Dr. Price is the author of many publications that explore Afro-American History, race relations and modern culture in the United States and in New Jersey, including two books Freedom Not Far Distant: A Documentary History of Afro-Americans in New Jersey and Many Voices, Many Opportunities: Cultural Pluralism and American Arts Policy. His essay, Been So Long: A Critique of the Process That Shaped “Victory to Freedom: Afro-American Life in the Fifties, appears in Kenneth L. Ames, Barbara Franco and L. Thomas Frye, Ideas and Images: Developing Interpretive History Exhibits. He served as the chief historical consultant for the Jewish Museum's 1992 exhibition Bridges and Boundaries: African Americans and American Jews and for the 1998 award winning documentary film Chanceman's Brothers & Sisters: The Origins of the 20th Century Morris County Black Community. He is completing a study of Afro-American cultural and social history in 20th century Newark, New Jersey, and a biography of Dr. Marion Thompson Wright, a pioneering historian of New Jersey race relations.
Dr. Price served as the chairman and historical consultant for the New Jersey Performing Arts Center's World Festival II-Inventing America: Memory, Work, and Spirit/A Festival of Pan African America in 1998-99. He is the consulting historian for the Casino Reinvestment Development Authority's forthcoming public arts and history project, the Civil Rights Garden at the historic Carnegie Library in Atlantic City, New Jersey.
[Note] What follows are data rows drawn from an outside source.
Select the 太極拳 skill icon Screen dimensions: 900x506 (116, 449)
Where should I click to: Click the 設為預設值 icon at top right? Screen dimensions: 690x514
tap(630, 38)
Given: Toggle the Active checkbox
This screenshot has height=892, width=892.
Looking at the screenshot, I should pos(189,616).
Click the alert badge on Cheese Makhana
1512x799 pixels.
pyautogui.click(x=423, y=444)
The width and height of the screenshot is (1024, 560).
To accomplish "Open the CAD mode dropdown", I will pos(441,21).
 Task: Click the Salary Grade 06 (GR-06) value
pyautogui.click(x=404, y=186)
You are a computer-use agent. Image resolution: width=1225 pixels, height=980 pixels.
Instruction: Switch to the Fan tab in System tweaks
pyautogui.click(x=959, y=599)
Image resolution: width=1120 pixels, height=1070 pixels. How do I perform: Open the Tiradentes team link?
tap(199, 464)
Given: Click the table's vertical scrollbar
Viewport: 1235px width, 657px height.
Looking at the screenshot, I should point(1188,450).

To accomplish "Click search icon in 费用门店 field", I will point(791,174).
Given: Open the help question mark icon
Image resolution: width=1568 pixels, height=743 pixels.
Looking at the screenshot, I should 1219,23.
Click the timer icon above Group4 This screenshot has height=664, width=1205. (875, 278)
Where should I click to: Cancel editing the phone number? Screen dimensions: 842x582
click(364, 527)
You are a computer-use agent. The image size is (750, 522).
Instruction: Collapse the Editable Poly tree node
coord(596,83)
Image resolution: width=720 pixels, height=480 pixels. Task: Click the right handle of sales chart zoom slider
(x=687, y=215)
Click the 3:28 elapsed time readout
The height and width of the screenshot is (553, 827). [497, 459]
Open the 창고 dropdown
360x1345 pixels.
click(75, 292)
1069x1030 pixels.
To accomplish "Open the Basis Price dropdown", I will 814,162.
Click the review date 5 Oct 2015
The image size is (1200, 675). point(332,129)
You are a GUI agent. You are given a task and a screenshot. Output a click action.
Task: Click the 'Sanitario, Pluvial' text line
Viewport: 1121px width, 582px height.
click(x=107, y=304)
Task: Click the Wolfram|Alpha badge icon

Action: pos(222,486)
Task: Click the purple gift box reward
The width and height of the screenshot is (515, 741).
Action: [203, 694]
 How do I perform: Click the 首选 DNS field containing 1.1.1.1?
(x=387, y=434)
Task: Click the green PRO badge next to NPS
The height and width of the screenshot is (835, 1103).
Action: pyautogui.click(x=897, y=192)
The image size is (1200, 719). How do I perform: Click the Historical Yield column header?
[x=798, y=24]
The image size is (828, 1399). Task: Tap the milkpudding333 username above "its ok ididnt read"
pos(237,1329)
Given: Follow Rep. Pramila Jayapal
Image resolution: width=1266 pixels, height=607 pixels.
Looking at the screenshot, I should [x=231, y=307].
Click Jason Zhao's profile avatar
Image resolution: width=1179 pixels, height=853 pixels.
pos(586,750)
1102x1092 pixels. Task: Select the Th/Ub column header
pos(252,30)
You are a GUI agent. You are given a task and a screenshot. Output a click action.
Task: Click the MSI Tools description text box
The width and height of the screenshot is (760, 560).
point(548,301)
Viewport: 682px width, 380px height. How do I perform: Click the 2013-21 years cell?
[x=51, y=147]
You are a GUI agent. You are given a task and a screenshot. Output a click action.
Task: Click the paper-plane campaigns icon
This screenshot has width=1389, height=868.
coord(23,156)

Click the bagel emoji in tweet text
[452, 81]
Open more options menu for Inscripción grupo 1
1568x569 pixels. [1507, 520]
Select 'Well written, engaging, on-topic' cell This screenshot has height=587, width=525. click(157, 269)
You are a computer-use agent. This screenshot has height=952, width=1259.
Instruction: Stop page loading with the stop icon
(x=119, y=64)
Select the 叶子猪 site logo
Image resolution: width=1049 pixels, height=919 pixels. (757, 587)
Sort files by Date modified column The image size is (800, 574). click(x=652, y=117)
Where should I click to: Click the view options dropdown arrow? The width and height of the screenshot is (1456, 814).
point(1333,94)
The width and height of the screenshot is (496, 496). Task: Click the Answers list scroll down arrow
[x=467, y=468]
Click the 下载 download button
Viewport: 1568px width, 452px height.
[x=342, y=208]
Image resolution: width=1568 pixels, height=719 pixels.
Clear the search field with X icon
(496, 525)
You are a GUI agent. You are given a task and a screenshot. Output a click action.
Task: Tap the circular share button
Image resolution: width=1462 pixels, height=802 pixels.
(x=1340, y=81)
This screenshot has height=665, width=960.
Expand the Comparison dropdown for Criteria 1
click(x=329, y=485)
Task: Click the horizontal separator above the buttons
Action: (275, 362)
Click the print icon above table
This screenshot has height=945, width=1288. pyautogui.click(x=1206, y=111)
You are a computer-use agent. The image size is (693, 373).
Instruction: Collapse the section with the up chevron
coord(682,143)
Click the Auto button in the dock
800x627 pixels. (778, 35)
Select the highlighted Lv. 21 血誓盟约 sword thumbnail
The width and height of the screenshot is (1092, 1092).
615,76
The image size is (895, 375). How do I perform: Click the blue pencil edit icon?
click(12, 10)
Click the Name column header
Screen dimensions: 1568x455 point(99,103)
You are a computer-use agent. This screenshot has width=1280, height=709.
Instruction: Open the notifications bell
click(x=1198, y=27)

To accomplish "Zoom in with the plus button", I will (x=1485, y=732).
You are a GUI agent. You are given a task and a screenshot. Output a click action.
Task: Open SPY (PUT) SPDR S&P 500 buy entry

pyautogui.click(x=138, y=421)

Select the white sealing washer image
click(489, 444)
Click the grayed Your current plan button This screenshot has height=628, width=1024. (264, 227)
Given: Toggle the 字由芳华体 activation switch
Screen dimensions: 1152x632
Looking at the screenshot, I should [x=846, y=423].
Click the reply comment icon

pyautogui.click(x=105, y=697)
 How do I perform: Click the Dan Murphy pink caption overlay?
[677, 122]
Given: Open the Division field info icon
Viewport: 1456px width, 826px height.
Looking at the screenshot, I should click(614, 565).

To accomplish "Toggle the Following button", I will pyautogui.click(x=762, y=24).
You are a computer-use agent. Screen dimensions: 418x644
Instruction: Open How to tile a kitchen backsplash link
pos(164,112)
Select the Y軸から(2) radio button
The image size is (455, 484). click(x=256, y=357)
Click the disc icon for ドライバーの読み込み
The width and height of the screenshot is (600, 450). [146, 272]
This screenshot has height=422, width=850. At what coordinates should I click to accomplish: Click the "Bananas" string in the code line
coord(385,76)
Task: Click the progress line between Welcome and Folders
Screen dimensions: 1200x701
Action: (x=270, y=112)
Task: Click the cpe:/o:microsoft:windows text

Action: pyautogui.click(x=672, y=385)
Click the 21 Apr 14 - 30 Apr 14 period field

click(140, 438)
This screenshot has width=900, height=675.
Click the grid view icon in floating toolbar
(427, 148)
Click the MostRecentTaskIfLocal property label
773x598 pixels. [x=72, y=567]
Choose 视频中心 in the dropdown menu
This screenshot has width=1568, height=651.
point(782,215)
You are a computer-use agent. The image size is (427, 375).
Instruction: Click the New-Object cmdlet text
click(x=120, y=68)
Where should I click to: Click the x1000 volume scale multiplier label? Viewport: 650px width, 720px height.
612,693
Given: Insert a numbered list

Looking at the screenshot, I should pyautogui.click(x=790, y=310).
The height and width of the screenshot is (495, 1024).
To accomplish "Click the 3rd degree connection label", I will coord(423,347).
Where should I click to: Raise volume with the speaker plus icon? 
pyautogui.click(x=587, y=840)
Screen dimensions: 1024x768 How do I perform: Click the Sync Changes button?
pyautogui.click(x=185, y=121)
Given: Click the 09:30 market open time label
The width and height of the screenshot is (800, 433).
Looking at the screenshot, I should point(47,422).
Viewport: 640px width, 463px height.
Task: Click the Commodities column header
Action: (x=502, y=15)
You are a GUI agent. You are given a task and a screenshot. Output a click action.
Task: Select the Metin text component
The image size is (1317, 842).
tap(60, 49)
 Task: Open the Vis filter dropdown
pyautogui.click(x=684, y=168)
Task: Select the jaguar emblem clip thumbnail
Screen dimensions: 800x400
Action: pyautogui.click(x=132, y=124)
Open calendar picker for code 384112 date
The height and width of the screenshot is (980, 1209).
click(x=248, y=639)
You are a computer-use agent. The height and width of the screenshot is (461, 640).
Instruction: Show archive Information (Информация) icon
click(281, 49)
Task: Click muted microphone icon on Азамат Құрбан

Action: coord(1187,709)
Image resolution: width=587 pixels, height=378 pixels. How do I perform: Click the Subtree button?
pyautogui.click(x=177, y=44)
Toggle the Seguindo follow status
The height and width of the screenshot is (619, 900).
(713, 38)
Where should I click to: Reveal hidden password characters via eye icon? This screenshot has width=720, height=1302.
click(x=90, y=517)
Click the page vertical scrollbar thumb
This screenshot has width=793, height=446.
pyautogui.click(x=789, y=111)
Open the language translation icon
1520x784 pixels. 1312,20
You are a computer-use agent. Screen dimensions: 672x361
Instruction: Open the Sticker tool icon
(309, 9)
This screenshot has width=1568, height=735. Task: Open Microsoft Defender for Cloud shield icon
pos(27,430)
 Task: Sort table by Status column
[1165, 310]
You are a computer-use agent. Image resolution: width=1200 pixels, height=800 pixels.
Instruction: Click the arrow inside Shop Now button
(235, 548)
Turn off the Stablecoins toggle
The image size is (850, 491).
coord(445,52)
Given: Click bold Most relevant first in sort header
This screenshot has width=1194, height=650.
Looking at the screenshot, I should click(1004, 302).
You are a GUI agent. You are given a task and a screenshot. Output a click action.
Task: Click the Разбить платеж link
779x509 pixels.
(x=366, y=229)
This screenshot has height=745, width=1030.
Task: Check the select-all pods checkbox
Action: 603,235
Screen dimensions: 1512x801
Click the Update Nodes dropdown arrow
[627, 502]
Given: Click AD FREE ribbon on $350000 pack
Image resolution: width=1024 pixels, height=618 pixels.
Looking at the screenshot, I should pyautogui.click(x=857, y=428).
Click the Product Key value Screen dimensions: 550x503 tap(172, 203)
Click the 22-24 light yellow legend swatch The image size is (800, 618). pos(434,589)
He also served as member of the New Jersey Governor's Advisory Committee on the Preservation and Use of Ellis Island and is now a director of Save Ellis Island!
Dr. Price is the recipient of numerous academic and service awards and honors, including the Richard J. Hughes Award from the New Jersey Historical Commission and the Governor's Alice B. Paul Award for Humanitarian Service. He is also the recipient of four teaching awards, including Teacher of the Year, Essex County College, 1969; Outstanding Teacher of the Year, Rutgers University, Newark College of Arts and Sciences, 1977; Henry J. Browne Outstanding Teacher of the Year, Rutgers University, University College, 1991; Rutgers University's highest award for teaching, the Warren I. Susman Award for Excellence in Teaching, in 1991, and he is the 1999 New Jersey Professor of the Year, so designated by the Carnegie Foundation for the Advancement of Teaching. He holds an honorary degree for his work as a public intellectual from William Paterson University and the Distinguished Alumnus Award from the University of Bridgeport. A past chairman of the New Jersey State Council on the Arts, Dr. Price is currently president of the Board of Trustees of the Fund for New Jersey and the Vice President of the Advisory Board for the Newark Public Schools. In 1981, he co-founded, with Giles R. Wright, the annual Marion Thompson Wright Lecture Series, a scholarly conference series held during Black History Month at Rutgers-Newark. He serves as director of the Series. On November 9, 1997, at Rutgers-Newark, he mounted the first major program of the Institute on Ethnicity, Culture, and the Modern Experience, titled Memory and Newark, July 1967, which acknowledged in a public forum for undergraduate students and the larger community the memories of a cross-section of citizens who witnessed the Newark riots of thirty years ago. On February 21, 1998, at Rutgers-Newark, Dr. Price mounted the 18th annual Marion Thompson Wright Lecture Series program Climbing Jacob's Ladder: The Life and Times of Paul Robeson, and on November 8, 1998, the conference Beyond the Golden Door: American Jews and the Post-World War II Years. Among his most recent public programs, mounted with Giles R. Wright, are the conferences On the Meaning of Freedom, featuring Eric Foner and Chinua Achebe, and, in February 2000, Time…Africa and the Diaspora, which featured Ali Mazrui, Sterling Stuckey, Anne McClintock, Steve Colson, Reggie Workman, Oliver Lake, and Andrew Cyrille.